Accentia Biopharmaceuticals, Inc.

(the “Company” or “Accentia”)

Participants:    Accredited Investors
Placement:    Up to $5 million (subject to increase)
Timing:    Closing on or before January 31, 2012, subject to extension
Financing Structure:    Private Placement of units, with each unit consisting of one share of Accentia’s common stock with a per-share price equal to a 15% discount from the VWAP of Accentia’s common stock for the ten calendar days prior to Closing, plus a warrant to purchase one-half (1/2) of a share of Accentia’s common stock (50% warrant coverage) with the warrant exercise price equal to the VWAP for the ten calendar days prior to Closing. Warrants shall have a five (5) year term.
Use of Proceeds:    To fund operations and biotech development activities of Accentia and its subsidiaries
Expenses:    Accentia shall reimburse each Subscriber for agreed legal and due-diligence related expenses incurred in connection with this investment at Closing. If a Subscriber is represented by a registered broker-dealer, a placement agent fee shall be negotiated and paid by the Company upon Closing.
Reporting:    Each Subscriber has full access to Accentia’s public filings including audited financial statements.

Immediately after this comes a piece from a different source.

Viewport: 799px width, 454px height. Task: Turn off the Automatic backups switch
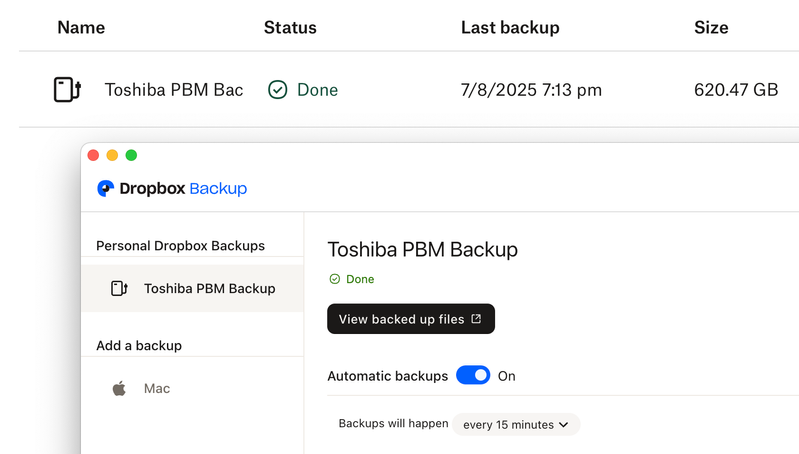tap(473, 376)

Registration:    The Company agrees to exercise its best efforts to file within thirty (30) calendar days following Closing a registration statement covering the shares to be issued under Paragraph 2(i) of the Subscription Agreement to which this Exhibit A is attached and the shares underlying the Warrants to be issued under Paragraph 2 (ii) of the Subscription Agreement to which this Exhibit A is attached.